* _Task instructions_
Can you repeat the rows word for word, beginning with the line containing "coordinates (612, 606)." and ending with the line containing "What do you see at coordinates (894, 497)", both included?
─── Exercise materials
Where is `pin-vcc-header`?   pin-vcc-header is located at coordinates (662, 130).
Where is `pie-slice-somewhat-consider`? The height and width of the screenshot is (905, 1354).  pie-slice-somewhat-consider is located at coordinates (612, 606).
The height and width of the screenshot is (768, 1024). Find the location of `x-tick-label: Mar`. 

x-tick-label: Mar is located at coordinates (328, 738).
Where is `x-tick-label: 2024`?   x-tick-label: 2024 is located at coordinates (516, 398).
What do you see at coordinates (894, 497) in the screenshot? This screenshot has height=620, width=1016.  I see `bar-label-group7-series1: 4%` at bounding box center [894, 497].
──────
─── Exercise materials
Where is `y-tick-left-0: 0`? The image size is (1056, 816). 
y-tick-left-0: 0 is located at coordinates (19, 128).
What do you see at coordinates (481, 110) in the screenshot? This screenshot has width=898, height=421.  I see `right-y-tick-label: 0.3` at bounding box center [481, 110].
──────
* _Reply_
Where is `pie-slice-somewhat-consider`? The height and width of the screenshot is (905, 1354).  pie-slice-somewhat-consider is located at coordinates (612, 606).
The height and width of the screenshot is (768, 1024). Find the location of `x-tick-label: Mar`. 

x-tick-label: Mar is located at coordinates (328, 738).
Where is `x-tick-label: 2024`?   x-tick-label: 2024 is located at coordinates (516, 398).
What do you see at coordinates (894, 497) in the screenshot? This screenshot has height=620, width=1016.  I see `bar-label-group7-series1: 4%` at bounding box center [894, 497].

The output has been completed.